The Blessedness of the Merciful1. Let us meditate now on the mercy of God, which is infinite even as His justice is infinite. "His mercy," says St. Thomas, "does not subtract from His justice, but is the fullness and the perfection of that justice." (S. Th., 1, q. 21, a. 3 ad 2) All the merits which we can acquire in the sight of God derive from His gratuitous gift of grace. God's mercy and justice, therefore, are fused together in a wonderful harmony which claims our gratitude and fidelity.
References to the mercy of God are numerous in Sacred Scripture. “You, Lord, are good and forgiving,” says the Psalmist, “abounding in kindness to all who call upon you.” (Ps. 85:5) “Blessed he the Lord,” we read elsewhere, “my rock, … my refuge and my fortress, my stronghold, my deliverer…” (Ps. 143:2) “Goodness and kindness follow me all the days of my life, and I shall dwell in the house of the Lord for years to come.” (Ps. 22:6)
When we leave the Old Testament and open the Gospel, we discover that it is a record of the goodness and mercy of God. We have only to recall Christ's forgiveness of the Magdalen when she wept at His feet for her faults; the merciful judgment which He passed on the poor adulteress; His loving glance in the direction of St. Peter, who had denied Him; the grace so miraculously granted to St. Paul on the road to Damascus; and the parables of the good Samaritan, the prodigal son, and the good shepherd who went to search for the lost sheep. Finally, there are the consoling words to the repentant thief: "This day thou shalt be with me in paradise." When we read this chronicle of infinite goodness and mercy, we should experience a boundless hope and confidence. It does not matter how great our sins or our ingratitude may have been. Once we have repented, God is ready to forgive us and to receive us with open arms.
2. Since God is so merciful to us, however, He requires us to be good and merciful to our neighbour. “Blessed are the merciful,” Jesus says in the Sermon on the Mount, “for they shall obtain mercy.” (Mt. 5:7) St. James adds a stern warning. “Judgment,” he says, “is without mercy to him who has not shown mercy; but mercy triumphs over judgment.” (James 2:12) If we hope to receive God's mercy, we must show compassion to those who are poor or unfortunate in any way, even to the greatest sinners. In the presence of so much need and misfortune in the world, avarice, miserliness, selfishness or indifference cry out to God for retribution. If we are not prepared to give, nothing will be given to us. If we refuse to forgive, neither shall we be forgiven. If we do not love, neither shall we be loved.

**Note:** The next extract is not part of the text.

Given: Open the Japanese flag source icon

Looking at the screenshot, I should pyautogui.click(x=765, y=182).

3. Let us remember that we have often made ourselves God's enemies by our sins. We were often in need when we were deprived of divine grace. On these occasions God was merciful to us, for He granted us His forgiveness and His friendship. These gifts of God place an obligation on us to behave in the same way to those who are in need by assisting them willingly and generously, and to those who are unhappy by consoling them as far as possible.

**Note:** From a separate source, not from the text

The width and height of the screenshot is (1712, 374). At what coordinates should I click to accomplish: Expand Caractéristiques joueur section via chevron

Let us remember the great principle which Jesus Christ has given us. “Even as you wish men to do to you, so also do you to them… Do good to those who hate you… Do not judge, and you shall not be judged; do not condemn and you shall not be condemned. Forgive, and you shall be forgiven, give, and it shall be given to you…” (Cf. Luke 6:30-38) “With what judgment you judge, you shall be judged; and with what measure you measure, it shall be measured to you.” (Mt. 7:1) So it will be on the day of death when we shall have to appear before the Supreme Judge.
Let us be generous throughout life in giving help and consolation to others. It is more blessed to give than to receive, as the Gospel says. By giving we shall find a little happiness even in this world, and shall be certain that one day the most merciful Judge will pardon and embrace us.